== Exercise goal ==
Can you rewrite the data below, replacing every "Image resolution" with "Screen size" and keeping everything else the same? Leave the pictures out.

== Data section ==
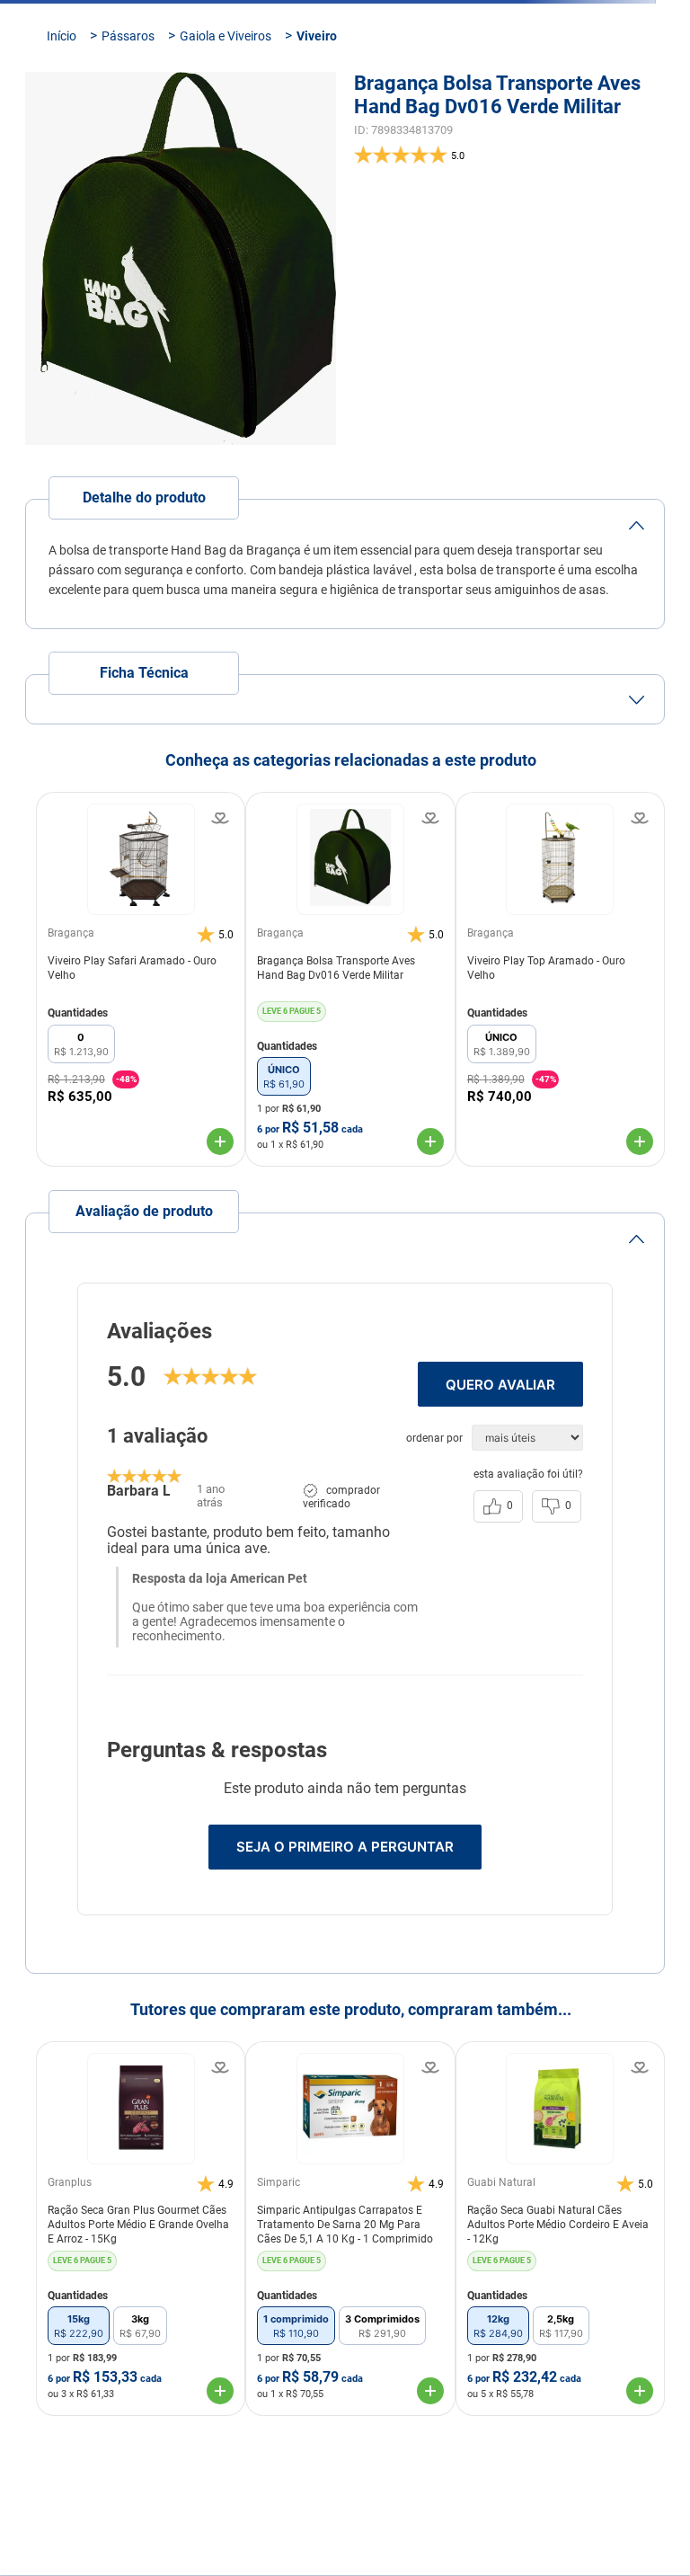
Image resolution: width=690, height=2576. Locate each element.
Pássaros (128, 144)
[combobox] (345, 72)
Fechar (273, 2538)
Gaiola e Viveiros (225, 144)
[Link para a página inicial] (61, 144)
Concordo (417, 2538)
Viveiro (316, 144)
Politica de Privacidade (393, 2496)
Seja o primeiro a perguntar (345, 1955)
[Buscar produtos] (639, 72)
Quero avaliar (500, 1493)
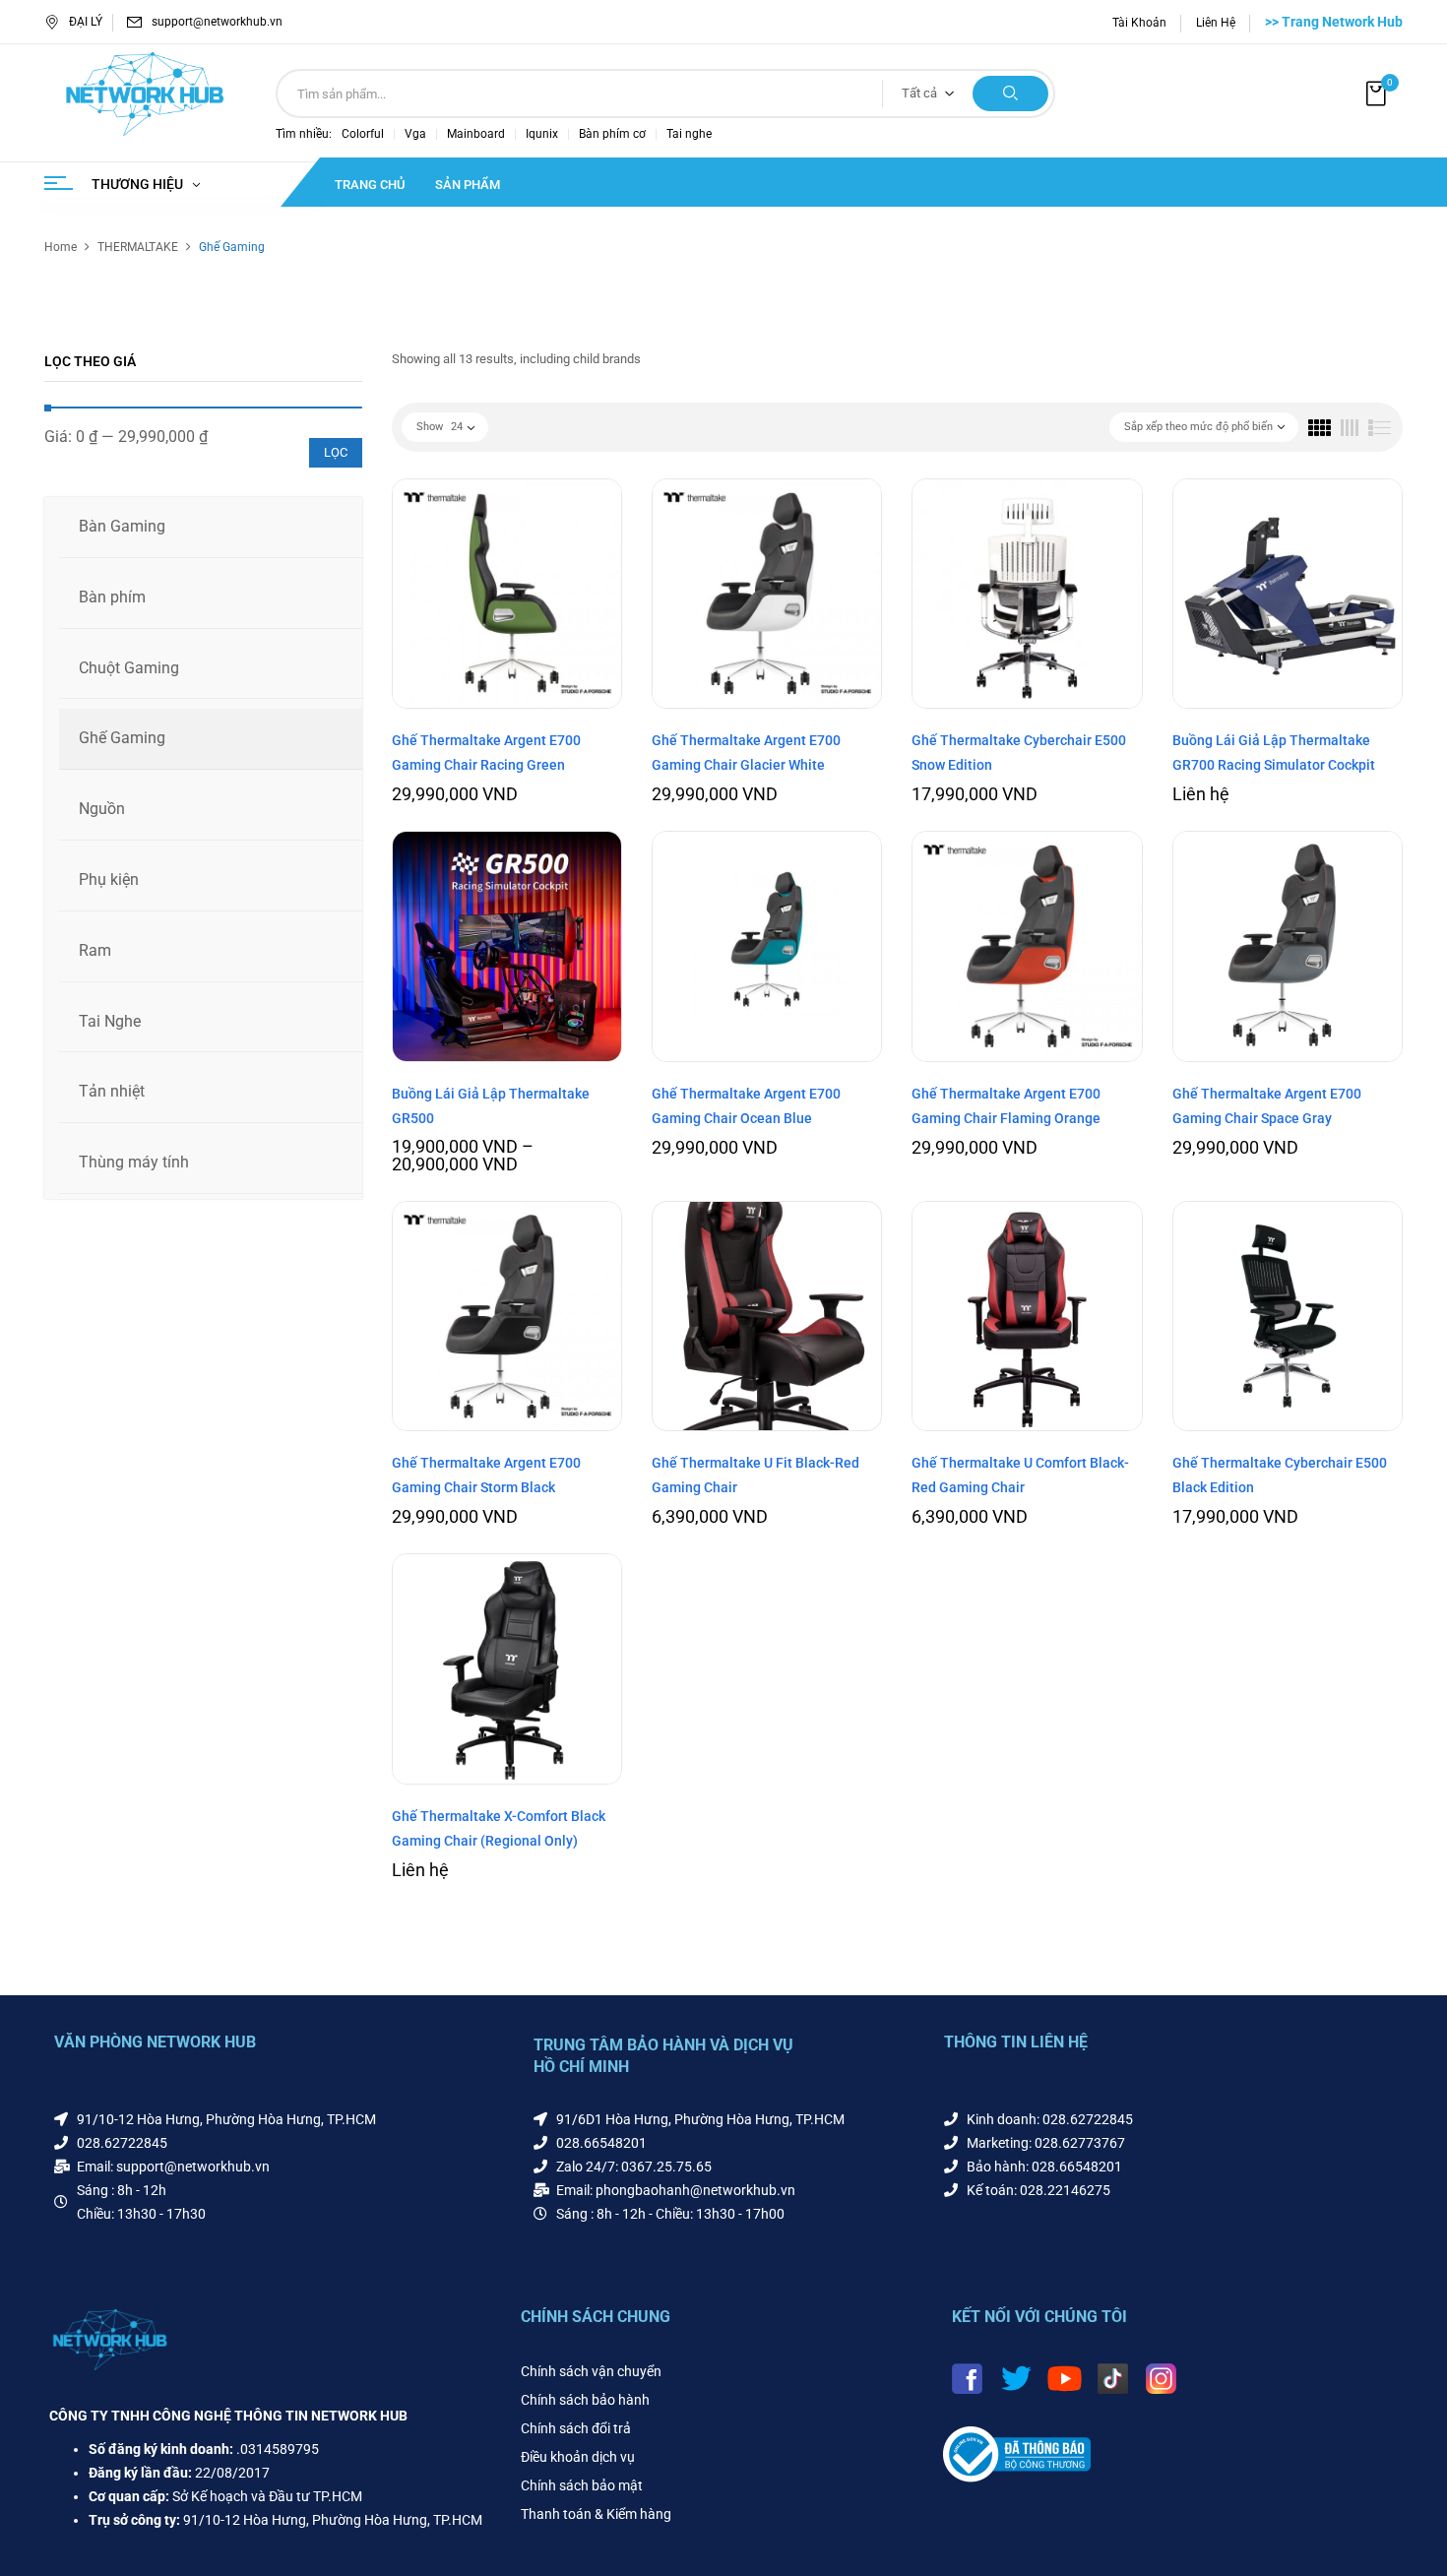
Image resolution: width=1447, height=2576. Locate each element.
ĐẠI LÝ (85, 22)
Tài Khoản (1139, 23)
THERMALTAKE (137, 247)
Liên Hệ (1215, 23)
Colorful (363, 134)
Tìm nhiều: (304, 134)
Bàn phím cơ (612, 134)
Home (60, 247)
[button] (1378, 94)
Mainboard (476, 134)
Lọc (335, 452)
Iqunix (542, 134)
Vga (415, 134)
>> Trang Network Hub (1334, 22)
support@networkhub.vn (217, 22)
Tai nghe (689, 134)
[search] (1010, 93)
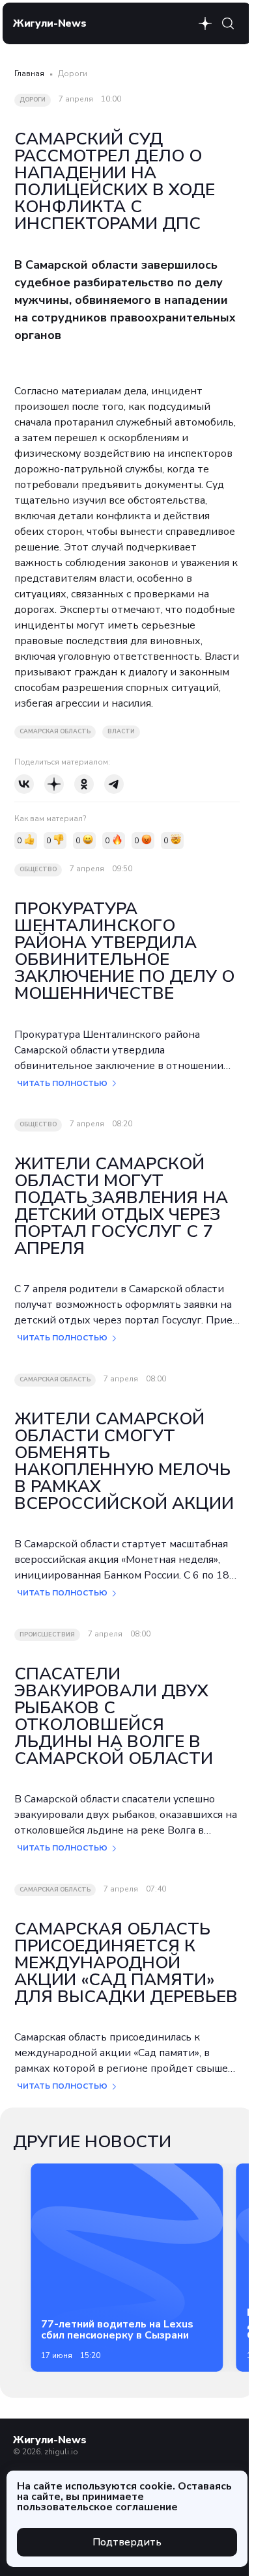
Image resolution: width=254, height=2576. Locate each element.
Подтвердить (127, 2542)
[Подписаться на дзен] (205, 23)
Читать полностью (62, 1083)
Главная (29, 73)
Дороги (72, 73)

== Task response ==
Screen size: width=690, height=2576. Locate each element.
Pássaros (128, 144)
[combobox] (345, 72)
Fechar (273, 2538)
Gaiola e Viveiros (225, 144)
[Link para a página inicial] (61, 144)
Concordo (417, 2538)
Viveiro (316, 144)
Politica de Privacidade (393, 2496)
Seja o primeiro a perguntar (345, 1955)
[Buscar produtos] (639, 72)
Quero avaliar (500, 1493)
Screen size: width=1447, height=2576. Locate each element.
ĐẠI LÝ (85, 22)
Tài Khoản (1139, 23)
THERMALTAKE (137, 247)
Liên Hệ (1215, 23)
Colorful (363, 134)
Tìm nhiều: (304, 134)
Bàn phím cơ (612, 134)
Home (60, 247)
[button] (1378, 94)
Mainboard (476, 134)
Lọc (335, 452)
Iqunix (542, 134)
Vga (415, 134)
>> Trang Network Hub (1334, 22)
support@networkhub.vn (217, 22)
Tai nghe (689, 134)
[search] (1010, 93)
Screen size: width=254, height=2576. Locate each element.
Подтвердить (127, 2542)
[Подписаться на дзен] (205, 23)
Читать полностью (62, 1083)
Главная (29, 73)
Дороги (72, 73)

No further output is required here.